Thursday, June 07, 2007

Concocted on a Balmy Night

Back in April, my husband and I were walking around my mother's neighborhood in Florida while the kids were playing with family. As is usual for us, we began talking about writing, plots, and from whose point of view the scene should be written.

I was trying to lay it all out for the reader. Hoping to switch between the myriad of conversations in the chapter, I wanted to try the virtual split screen again. Phill did not approve. He suggested I change the point of view and keep unnecessary details out of the chapter. His argument was the reader didn't need to know of the negotiations; that the reaction of the publican was more important.

Reluctant as I was, I began writing the scene in my head. Visualizing, not so much writing, although I do find words that I want to use as I visualize. By the time I was at the computer, I agreed fully with Phill. The most heated discussion wouldn't be detailed.
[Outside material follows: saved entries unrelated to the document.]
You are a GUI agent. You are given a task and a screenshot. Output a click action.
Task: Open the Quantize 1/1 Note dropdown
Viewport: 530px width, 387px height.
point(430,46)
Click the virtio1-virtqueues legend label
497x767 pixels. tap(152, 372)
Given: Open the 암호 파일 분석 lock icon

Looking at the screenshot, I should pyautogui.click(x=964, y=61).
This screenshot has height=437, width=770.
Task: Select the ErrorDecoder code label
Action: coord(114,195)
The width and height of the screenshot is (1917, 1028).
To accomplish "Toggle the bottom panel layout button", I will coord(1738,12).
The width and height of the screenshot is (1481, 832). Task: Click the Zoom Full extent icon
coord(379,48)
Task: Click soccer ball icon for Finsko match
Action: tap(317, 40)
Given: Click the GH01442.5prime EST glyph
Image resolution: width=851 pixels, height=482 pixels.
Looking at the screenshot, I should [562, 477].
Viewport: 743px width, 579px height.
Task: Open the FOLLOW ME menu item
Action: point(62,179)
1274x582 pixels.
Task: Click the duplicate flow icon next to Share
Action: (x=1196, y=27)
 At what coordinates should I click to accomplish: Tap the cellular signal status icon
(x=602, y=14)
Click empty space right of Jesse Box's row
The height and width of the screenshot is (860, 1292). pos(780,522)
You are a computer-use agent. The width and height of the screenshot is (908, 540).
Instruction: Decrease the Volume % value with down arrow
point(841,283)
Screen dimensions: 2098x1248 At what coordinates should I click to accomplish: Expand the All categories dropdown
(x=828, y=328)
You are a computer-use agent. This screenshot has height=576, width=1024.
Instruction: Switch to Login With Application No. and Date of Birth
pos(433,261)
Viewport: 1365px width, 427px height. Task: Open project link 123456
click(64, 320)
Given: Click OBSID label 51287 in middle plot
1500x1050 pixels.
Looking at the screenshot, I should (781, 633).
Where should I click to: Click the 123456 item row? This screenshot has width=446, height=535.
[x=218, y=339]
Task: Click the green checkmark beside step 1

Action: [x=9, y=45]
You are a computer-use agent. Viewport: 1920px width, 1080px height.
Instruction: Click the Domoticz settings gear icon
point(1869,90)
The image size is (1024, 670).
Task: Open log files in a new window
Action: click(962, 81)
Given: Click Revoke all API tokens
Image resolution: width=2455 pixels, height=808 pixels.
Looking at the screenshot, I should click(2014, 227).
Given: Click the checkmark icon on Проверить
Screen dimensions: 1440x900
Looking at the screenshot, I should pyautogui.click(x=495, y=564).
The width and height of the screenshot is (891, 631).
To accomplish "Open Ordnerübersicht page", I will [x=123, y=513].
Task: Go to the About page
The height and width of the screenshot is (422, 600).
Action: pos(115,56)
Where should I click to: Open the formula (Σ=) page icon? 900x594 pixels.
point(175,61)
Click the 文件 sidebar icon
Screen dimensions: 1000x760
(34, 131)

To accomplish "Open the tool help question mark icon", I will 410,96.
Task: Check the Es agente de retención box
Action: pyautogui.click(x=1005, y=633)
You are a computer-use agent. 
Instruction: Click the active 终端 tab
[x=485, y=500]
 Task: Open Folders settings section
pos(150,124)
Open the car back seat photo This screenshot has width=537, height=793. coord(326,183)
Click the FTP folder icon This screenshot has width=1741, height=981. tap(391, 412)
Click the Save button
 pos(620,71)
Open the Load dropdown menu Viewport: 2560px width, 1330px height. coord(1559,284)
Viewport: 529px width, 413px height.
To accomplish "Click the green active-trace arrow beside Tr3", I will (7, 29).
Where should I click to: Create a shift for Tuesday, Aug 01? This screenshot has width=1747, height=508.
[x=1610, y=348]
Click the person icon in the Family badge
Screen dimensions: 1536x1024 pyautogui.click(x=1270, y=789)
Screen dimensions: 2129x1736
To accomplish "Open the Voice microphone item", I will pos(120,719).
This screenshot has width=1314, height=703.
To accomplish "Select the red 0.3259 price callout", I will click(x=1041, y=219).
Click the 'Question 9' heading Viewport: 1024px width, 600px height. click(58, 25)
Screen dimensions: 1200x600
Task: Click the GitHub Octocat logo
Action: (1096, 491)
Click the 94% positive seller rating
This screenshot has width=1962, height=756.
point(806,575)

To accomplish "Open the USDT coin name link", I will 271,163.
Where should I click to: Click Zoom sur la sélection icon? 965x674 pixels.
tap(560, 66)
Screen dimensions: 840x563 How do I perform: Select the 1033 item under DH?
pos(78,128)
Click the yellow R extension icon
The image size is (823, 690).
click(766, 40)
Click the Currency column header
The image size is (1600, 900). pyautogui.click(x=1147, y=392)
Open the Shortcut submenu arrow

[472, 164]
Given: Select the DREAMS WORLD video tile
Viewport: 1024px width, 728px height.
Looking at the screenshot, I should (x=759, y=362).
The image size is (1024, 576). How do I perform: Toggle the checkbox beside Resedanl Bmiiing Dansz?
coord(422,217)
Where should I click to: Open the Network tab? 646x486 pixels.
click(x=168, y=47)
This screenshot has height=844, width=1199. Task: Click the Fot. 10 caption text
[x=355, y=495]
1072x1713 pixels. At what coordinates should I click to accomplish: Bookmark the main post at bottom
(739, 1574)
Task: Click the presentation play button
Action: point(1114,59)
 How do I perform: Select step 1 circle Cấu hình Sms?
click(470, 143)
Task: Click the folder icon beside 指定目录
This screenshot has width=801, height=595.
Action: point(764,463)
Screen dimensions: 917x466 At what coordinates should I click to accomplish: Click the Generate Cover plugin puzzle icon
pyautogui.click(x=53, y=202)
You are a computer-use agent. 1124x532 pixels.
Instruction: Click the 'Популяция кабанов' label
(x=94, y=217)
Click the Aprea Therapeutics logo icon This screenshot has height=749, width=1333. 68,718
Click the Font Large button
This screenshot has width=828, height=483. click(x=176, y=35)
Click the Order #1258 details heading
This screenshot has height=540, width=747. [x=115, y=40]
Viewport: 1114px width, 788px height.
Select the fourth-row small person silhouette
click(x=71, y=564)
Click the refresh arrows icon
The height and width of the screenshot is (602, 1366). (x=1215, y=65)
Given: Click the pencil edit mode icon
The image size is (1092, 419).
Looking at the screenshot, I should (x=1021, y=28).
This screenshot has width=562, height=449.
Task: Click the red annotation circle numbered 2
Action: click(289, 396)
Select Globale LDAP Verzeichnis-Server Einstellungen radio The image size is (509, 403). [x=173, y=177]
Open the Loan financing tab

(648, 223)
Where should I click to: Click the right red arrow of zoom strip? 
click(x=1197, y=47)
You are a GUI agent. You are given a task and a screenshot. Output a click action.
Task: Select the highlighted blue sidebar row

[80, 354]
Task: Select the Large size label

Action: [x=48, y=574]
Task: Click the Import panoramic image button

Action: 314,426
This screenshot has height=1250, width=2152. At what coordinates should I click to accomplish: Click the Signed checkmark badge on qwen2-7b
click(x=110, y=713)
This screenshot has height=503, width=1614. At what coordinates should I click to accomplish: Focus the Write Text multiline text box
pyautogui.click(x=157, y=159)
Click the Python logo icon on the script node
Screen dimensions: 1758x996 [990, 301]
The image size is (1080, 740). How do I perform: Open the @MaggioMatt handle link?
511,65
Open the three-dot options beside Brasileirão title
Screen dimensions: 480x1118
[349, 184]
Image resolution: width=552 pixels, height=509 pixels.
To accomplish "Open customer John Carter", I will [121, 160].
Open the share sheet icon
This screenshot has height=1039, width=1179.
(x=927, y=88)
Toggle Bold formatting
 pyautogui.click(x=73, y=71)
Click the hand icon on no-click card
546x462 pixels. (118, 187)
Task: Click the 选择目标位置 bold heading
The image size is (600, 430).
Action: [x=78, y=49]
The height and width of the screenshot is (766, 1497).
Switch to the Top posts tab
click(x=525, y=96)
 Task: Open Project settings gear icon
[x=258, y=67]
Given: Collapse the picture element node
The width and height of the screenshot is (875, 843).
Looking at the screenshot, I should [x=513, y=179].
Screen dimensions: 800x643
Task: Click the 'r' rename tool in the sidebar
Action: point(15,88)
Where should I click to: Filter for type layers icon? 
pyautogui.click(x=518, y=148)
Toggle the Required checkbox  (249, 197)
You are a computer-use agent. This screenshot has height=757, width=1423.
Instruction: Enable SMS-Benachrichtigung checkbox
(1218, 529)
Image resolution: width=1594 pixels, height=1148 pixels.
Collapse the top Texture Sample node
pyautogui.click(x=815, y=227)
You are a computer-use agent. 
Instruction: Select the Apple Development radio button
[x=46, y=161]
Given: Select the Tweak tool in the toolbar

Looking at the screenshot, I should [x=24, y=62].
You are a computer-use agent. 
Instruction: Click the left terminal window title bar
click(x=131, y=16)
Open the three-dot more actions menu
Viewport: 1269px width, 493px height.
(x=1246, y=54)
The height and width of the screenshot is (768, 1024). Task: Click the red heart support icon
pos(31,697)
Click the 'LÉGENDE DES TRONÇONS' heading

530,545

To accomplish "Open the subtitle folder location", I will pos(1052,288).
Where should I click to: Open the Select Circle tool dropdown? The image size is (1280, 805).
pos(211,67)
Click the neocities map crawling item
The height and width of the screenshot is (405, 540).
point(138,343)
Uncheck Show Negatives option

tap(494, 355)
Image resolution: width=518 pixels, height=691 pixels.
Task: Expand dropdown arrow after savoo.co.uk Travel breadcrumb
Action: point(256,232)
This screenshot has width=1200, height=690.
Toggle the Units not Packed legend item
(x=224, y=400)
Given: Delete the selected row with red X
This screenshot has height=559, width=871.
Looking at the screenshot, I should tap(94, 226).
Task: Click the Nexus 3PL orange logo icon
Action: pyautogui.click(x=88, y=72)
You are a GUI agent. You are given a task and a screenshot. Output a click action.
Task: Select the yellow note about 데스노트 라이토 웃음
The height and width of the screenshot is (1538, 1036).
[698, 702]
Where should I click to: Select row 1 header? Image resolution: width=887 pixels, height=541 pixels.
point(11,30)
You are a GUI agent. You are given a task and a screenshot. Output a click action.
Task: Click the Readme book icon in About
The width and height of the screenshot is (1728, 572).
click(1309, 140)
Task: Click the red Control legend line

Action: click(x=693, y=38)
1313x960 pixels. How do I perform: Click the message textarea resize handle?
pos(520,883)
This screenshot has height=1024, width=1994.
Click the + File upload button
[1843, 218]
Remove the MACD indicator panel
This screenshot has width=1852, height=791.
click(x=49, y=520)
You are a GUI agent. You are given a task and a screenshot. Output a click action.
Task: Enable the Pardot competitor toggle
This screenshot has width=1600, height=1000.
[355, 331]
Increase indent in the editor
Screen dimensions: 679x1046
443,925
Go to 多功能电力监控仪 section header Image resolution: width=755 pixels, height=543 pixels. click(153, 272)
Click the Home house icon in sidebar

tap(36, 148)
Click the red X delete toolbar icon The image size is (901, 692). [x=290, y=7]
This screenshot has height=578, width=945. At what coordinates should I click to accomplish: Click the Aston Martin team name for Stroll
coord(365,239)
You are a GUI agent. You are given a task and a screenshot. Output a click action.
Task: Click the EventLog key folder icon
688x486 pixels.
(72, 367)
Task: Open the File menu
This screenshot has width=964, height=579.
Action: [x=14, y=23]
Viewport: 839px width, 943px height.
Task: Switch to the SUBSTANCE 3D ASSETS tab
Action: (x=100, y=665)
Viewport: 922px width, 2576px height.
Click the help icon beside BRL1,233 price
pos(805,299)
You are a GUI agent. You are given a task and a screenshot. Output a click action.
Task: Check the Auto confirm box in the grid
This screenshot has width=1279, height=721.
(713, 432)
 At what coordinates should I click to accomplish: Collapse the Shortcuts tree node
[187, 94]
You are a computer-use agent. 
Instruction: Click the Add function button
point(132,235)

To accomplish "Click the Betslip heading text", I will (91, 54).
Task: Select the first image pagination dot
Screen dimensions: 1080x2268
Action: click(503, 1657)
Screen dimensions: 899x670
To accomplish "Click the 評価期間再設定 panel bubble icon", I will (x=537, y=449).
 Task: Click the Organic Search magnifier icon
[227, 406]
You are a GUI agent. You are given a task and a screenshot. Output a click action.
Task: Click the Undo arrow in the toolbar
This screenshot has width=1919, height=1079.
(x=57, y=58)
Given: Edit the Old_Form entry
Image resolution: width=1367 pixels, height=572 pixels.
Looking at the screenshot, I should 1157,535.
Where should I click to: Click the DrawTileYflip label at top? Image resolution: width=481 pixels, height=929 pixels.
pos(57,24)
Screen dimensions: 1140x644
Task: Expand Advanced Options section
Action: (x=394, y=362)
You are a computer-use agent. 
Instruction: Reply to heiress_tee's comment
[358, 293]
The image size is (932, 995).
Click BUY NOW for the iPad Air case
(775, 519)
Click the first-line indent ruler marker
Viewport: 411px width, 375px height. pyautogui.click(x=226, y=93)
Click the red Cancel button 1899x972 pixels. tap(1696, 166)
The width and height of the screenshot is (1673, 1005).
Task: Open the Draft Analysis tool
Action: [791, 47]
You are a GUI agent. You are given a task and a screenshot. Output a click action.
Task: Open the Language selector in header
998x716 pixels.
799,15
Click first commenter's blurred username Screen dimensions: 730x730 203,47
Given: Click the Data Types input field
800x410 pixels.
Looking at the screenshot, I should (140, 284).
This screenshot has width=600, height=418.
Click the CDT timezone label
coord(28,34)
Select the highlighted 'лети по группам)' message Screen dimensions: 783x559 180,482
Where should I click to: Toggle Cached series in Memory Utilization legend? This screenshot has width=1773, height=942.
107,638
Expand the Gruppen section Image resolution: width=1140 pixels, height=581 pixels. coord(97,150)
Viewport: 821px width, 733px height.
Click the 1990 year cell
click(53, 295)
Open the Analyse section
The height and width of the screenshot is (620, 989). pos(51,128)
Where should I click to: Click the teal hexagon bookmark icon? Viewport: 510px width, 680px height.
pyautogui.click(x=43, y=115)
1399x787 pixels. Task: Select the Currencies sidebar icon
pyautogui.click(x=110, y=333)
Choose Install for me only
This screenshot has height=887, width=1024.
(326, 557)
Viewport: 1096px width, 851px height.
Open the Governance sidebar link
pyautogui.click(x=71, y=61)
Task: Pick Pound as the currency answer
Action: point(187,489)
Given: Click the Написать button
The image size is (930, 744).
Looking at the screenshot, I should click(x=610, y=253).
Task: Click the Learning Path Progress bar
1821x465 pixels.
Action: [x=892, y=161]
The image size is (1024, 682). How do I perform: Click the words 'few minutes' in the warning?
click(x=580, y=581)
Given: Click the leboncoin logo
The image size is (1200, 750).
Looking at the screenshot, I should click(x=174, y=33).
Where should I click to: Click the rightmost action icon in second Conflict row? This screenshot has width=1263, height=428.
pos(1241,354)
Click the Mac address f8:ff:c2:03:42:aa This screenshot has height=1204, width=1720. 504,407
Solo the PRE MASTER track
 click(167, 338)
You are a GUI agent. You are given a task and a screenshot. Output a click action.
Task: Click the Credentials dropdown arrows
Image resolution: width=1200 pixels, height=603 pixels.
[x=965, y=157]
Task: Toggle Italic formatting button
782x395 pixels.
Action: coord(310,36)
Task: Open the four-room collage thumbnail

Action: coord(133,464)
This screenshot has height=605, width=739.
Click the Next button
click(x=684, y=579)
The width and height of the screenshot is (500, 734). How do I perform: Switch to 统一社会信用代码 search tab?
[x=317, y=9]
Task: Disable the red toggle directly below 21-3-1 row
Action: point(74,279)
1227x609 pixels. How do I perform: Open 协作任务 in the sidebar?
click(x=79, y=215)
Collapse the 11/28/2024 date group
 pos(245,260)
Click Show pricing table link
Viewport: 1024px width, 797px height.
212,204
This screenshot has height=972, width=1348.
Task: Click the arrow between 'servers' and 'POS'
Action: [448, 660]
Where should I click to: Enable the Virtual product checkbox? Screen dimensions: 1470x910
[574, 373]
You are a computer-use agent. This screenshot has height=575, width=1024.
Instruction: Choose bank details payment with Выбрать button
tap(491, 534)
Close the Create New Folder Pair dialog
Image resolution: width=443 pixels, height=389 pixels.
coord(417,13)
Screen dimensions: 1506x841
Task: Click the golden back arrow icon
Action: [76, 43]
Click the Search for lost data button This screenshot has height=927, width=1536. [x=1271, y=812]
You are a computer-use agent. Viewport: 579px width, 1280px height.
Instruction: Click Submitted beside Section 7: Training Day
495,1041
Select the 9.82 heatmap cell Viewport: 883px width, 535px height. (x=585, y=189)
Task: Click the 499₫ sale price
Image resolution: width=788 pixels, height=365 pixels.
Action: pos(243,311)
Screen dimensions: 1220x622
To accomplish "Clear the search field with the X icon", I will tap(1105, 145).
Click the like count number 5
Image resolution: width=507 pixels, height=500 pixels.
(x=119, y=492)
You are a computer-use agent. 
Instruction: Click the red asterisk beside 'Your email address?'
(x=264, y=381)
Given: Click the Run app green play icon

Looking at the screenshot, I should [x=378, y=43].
I'm interested in what you think. Do you want to know what is being said, or is it good enough to know that it is happening without needing the particulars?

Chapter 35.

1 comment:

jmb said...

Well, having read the chapter, I do want to know what transpired and I am assuming all will come clear to the reader when Ian explains it to Katharine. So I think it's OK not to detail the actual discussion, unless you can think of something really interesting that might have been said.
If this is a generic question, I think the topic of the discussion would govern "need to know fully" on the whole, or if you wanted to leave some clues or make some explanation for the reader.